Selon l’article 1645 du code civil, si le vendeur connaissait les vices de la chose, il est tenu, outre la restitution du prix qu’il en a reçu, de tous les dommages et intérêts envers l’acheteur.
En l’espèce, la charge de la preuve de la connaissance par le vendeur des vices affectant le moteur et les bougies pèse sur [C] [P]. Les constatations de l’expert amiable et les contrôles techniques du 5 juillet 2021 et du 9 février 2022 ne suffisent pas à démontrer que [W] [H] connaissait l’état du véhicule antérieurement à la vente.
[C] [P] échouant à démontrer la connaissance par [W] [H] des vices affectant le véhicule, il sera débouté de sa demande de dommages et intérêts de 1.000,00 € en réparation de tous ses chefs de préjudices confondus.
Sur les demandes accessoires
Sur les dépens
L’article 696 du code de procédure civile dispose que la partie perdante est condamnée aux dépens, à moins que le juge, par décision motivée, n’en mette la totalité ou une fraction à la charge d’une autre partie.
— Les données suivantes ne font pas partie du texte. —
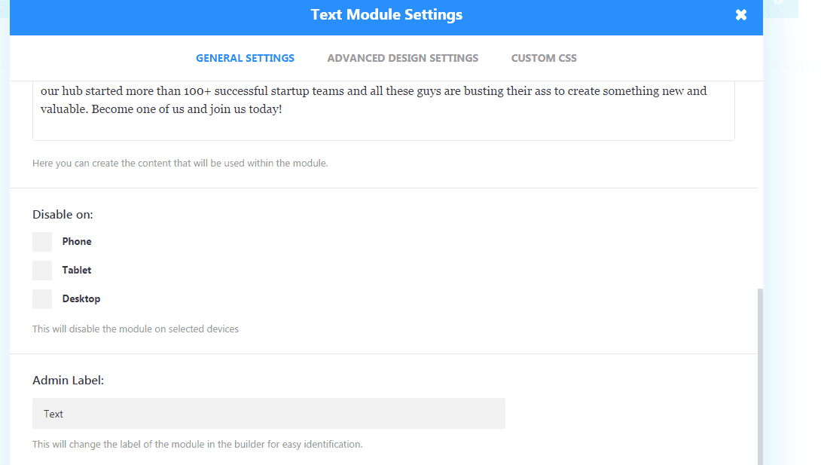Click the content help description text
The height and width of the screenshot is (465, 821).
tap(180, 163)
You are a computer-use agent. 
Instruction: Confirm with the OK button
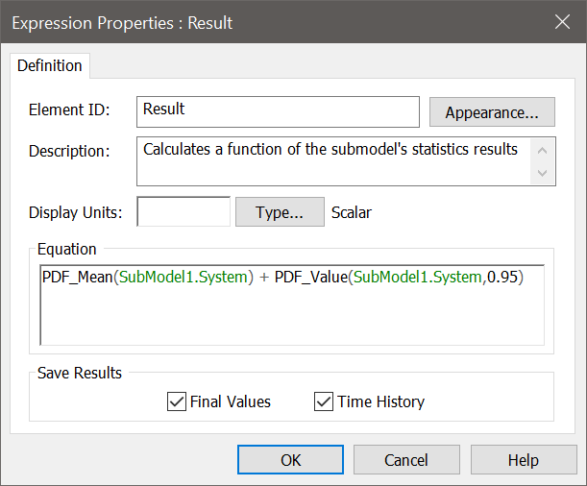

En application de l’article 699 du même code, les avocats peuvent, dans les matières où leur ministère est obligatoire, demander que la condamnation aux dépens soit assortie à leur profit du droit de recouvrer directement contre la partie condamnée ceux des dépens dont ils ont fait l’avance sans avoir reçu provision.
Partie perdante, [W] [H] sera condamné aux dépens de l’instance.
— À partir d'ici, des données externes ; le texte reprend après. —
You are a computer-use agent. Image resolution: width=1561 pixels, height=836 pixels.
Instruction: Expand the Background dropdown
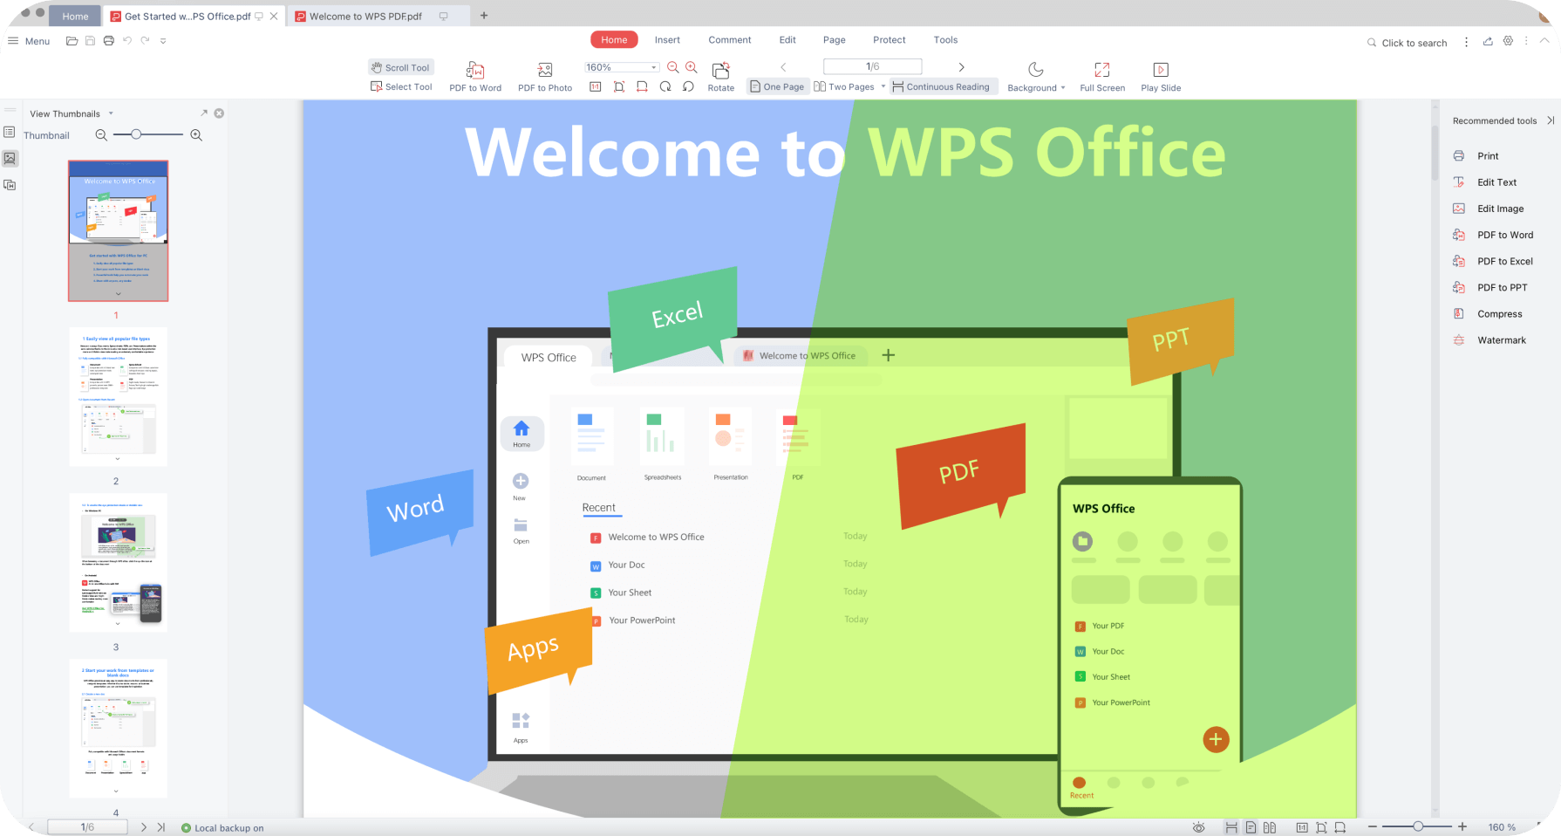(1062, 88)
Sur les frais irrépétibles
Les circonstances de l’espèce ainsi que les situations respectives des parties conduisent à faire application de l’article 700 du code de procédure civile au bénéfice de [C] [P] à hauteur de 1 000 euros, somme que [W] [H] sera condamné à lui payer.
Sur l’exécution provisoire
Enfin, il sera rappelé qu’aux termes de l’article 514 du code de procédure civile les décisions de première instance sont de droit exécutoires à titre provisoire, à moins que la loi ou la décision rendue n’en dispose autrement.
La présente décision est par conséquent assortie de l’exécution provisoire.
PAR CES MOTIFS
Le tribunal, statuant publiquement, en premier ressort, par décision réputée contradictoire mise à disposition au greffe, conformément aux dispositions de l’article 451 alinéa 2 du code de procédure civile,
Dit que le véhicule MERCEDES-BENZ classe GL immatriculé [Immatriculation 3] est affecté de vices cachés le rendant impropre à l’usage auquel il est destiné ;
Prononce la résolution de la vente intervenue le 20 mars 2022 entre [C] [P] et [W] [H] ;
Condamne [W] [H] à rembourser à [C] [P] la somme de 17 000 euros ;
Dit que [C] [P] devra restituer le véhicule MERCEDES-BENZ classe GL immatriculé [Immatriculation 3] à [W] [H], une fois le prix de vente remboursé, à charge pour [W] [H] de le reprendre à ses frais dans le lieu où il se trouve ;
Rejette la demande d’astreinte ;
Condamne [W] [H] à payer à [C] [P] la somme de 500 euros en remboursement des frais de carte grise et de contrôle technique ;
Déboute [C] [P] du surplus de ses demandes indemnitaires ;
Condamne [W] [H] à supporter le coût des dépens de l’instance ;
Condamne [W] [H] à payer à [C] [P] la somme de 1 000 euros sur le fondement des dispositions de l’article 700 du code de procédure civile ;
Rappelle que la présente décision est assortie de plein droit de l’exécution provisoire ;
Rappelle au demandeur, en application des dispositions de l’article 478 du code de procédure civile, que le présent jugement réputé contradictoire doit être signifié à la partie adverse dans un délai de six mois à compter de son prononcé, sous peine d’être réputé non avenu,
Ainsi jugé et rendu par mise à disposition au greffe.
En foi de quoi, la présidente et le greffier ont signé le présent jugement.